California Town Still Trying to Recover Costs of Obama Campaign Fundraising Visit

Who should pay the costs incurred by a town for a political candidate’s campaign?

Whenever the President of the United States is on the campaign trail, cities across the nation are forced to provide extra security for the visit.  Many towns are facing deficit budgets and don’t have the extra money lying around to pay their police and city workers for the extra duties and the security that is mandated.

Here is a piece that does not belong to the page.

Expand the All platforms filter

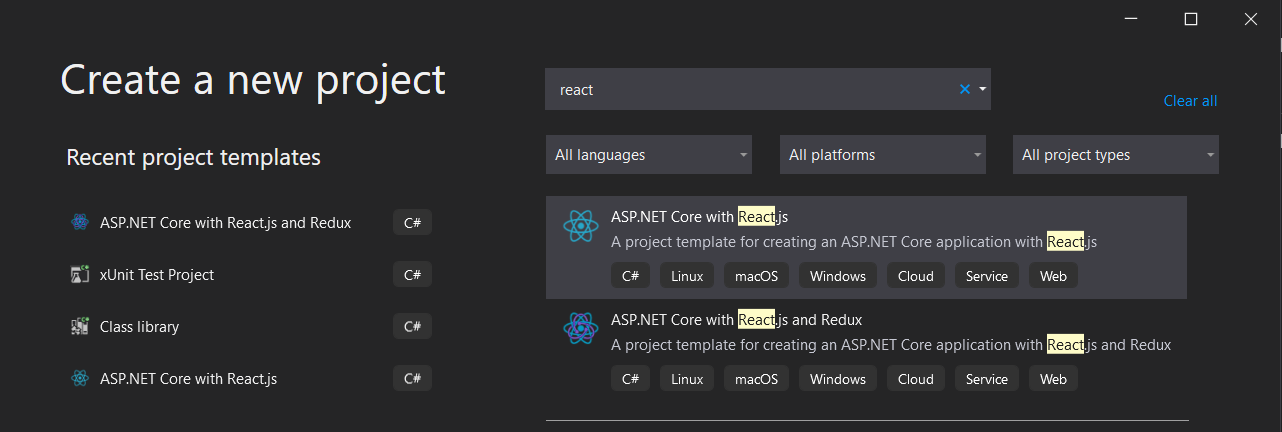(x=882, y=155)
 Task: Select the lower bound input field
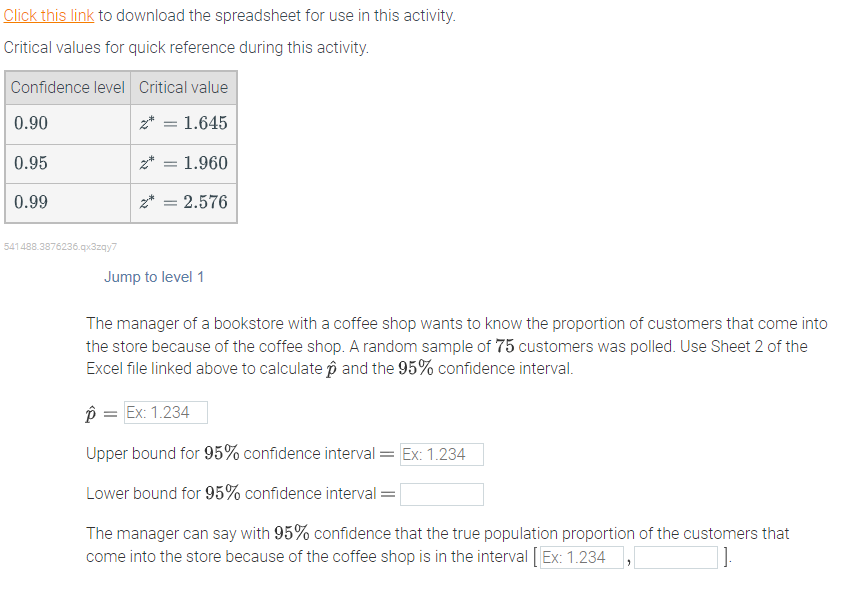coord(442,493)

For example, in April of last year, President Obama attended a pair of fundraisers in Atherton, California at the homes of wealthy supporters.  The two events netted the Democratic National Committee more than $3 million for Obama and fellow Democrats.  To accommodate the visits, the city had to pay police officers and road crews to block off roads and provide the extra security mandated by the Secret Service.

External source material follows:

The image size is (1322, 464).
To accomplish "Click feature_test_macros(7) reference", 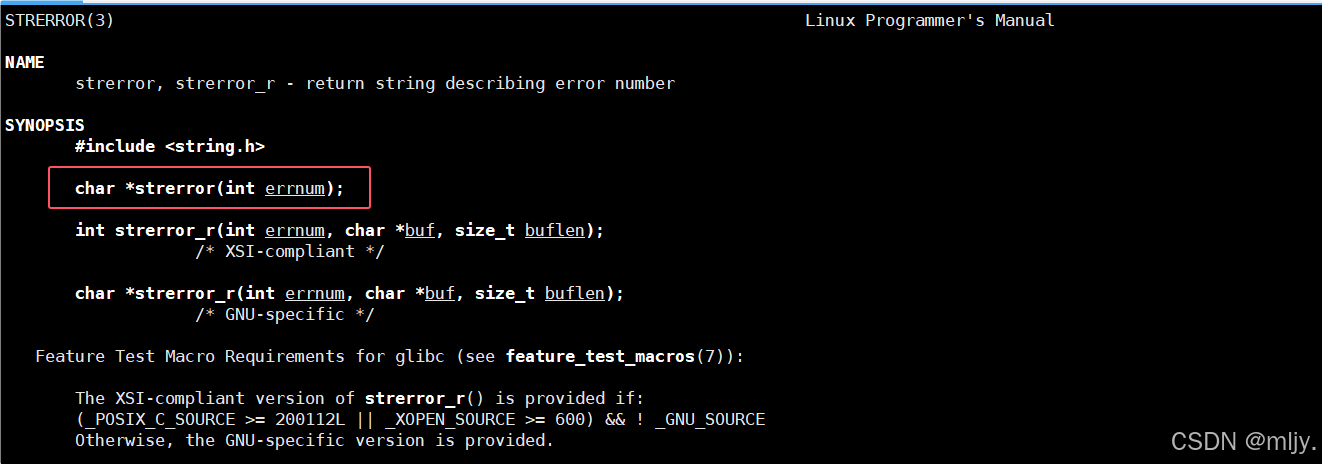I will coord(620,356).
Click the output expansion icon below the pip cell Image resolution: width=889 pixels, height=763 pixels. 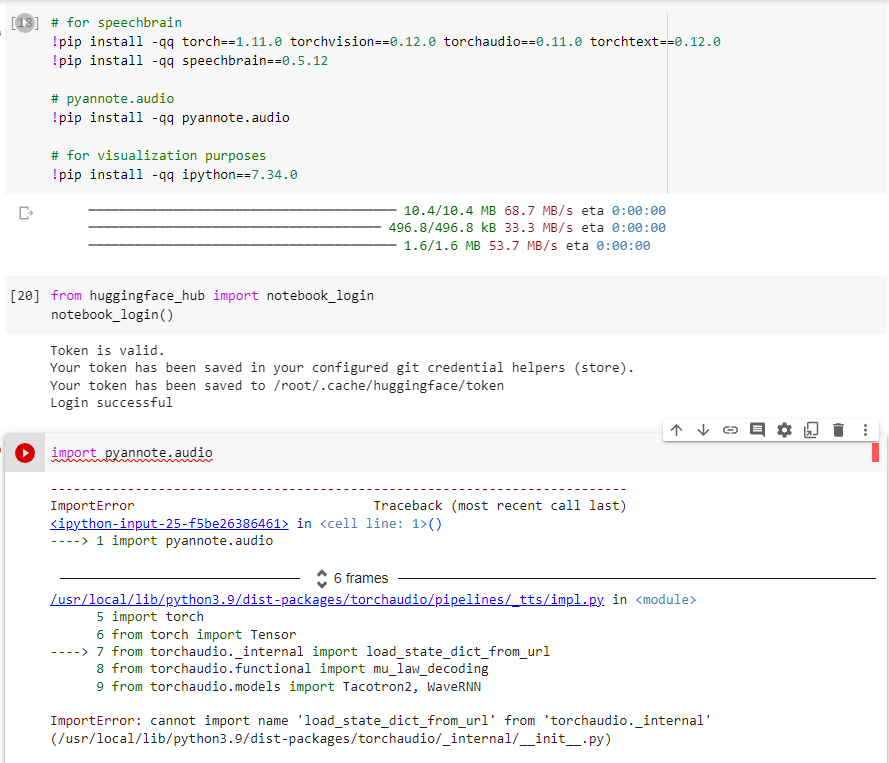26,212
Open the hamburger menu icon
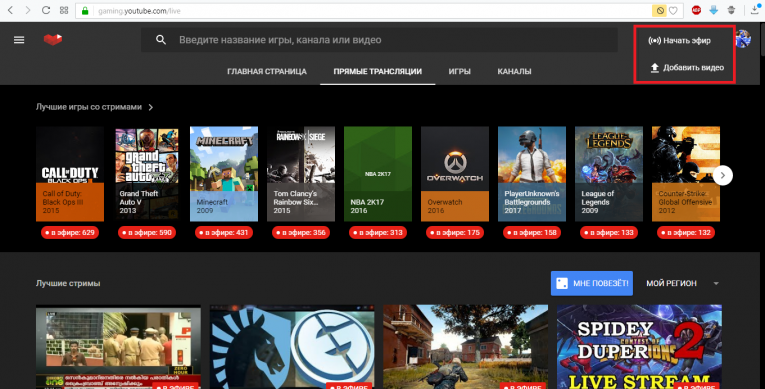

In Atherton’s case, the cost came to $8,122.91.  City officials believe that anyone causing the city to incur extra expenses should have to pay them.  In the case of Obama’s visits, the city has submitted bills to the White House, Democratic National Committee, Secret Service and the two home owners that hosted the fundraisers.  A year later, they have heard nothing from any of the parties involved and they have not received a penny of reimbursement.

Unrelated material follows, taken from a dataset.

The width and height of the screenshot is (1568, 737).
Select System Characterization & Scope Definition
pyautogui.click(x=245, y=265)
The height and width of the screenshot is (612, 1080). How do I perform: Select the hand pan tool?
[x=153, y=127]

While many towns continue to just eat the cost of a presidential visit, Atherton leaders are determined to recoup their money.  They say that if someone had a wedding that required the city to block of certain streets that they would expect the person(s) hosting the wedding to pay for it and the same should be true for any political event as well.

Since they have not heard or received anything from the hosting parties, the city is considering the possibility of placing a lien on the properties of the two hosts and collecting their money through property taxes.

Republican or Democrat, any campaigning President or other politician should have to pay the expenses incurred by their campaign efforts.  If it costs a city extra for security, road blockage or cleaning up, then the campaign or candidate should be forced to pay those costs out of the funds they raise.

In fact, I would like to see a bill introduced that would require all candidates running for any political office to pay for all costs of their campaigning.  All campaign funds raised at any campaign event would be held until all expenses for said campaign have been paid in full.  Then the remaining funds would be turned over to the campaign responsible for the fundraiser.  Since no other presidential candidate is provided free transportation, any travel incurred by the President for campaign purposes should also be paid for out of the funds raised for the campaign.  That would mean that the costs of Air Force One would be taken out of the campaign funds and not left to the American people to foot the bill.

Until such a bill is passed, and I doubt one ever will be passed, I hope more towns follow Atherton’s lead and bill the responsible parties for all costs incurred from political campaigning.